* **WHAT YOU WILL DO**
Your task is to tally the lines of the listing containing the word "agent" and report the figure alone.

* **ENTRIES SHOWN**
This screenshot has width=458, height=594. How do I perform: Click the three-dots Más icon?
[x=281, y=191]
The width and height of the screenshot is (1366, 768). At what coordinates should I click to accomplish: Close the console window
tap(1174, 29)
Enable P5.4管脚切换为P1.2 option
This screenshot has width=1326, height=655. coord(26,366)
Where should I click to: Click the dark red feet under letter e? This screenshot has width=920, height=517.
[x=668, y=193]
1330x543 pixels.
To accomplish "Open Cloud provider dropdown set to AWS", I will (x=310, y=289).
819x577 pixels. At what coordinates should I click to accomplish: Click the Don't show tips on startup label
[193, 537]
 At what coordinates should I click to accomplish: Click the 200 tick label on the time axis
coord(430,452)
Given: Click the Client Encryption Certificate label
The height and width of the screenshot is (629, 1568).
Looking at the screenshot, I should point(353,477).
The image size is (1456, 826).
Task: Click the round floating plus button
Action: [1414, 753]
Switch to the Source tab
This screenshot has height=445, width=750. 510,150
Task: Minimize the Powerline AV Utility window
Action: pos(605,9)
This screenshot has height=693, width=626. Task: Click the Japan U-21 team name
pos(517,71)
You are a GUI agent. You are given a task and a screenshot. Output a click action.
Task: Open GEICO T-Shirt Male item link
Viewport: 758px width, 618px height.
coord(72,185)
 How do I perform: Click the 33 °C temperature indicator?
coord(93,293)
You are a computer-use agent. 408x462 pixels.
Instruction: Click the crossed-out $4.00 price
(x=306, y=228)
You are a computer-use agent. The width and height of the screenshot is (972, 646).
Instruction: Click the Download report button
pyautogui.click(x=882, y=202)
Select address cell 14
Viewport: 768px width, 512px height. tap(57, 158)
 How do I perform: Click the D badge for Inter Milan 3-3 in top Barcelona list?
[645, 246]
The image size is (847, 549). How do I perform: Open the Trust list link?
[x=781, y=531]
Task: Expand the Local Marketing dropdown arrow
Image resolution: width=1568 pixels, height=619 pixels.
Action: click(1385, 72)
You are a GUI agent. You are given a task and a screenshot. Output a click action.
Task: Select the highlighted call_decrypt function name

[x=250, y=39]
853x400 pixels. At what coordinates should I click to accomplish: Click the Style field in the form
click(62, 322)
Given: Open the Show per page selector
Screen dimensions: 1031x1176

* **EXERCISE RESPONSE**
4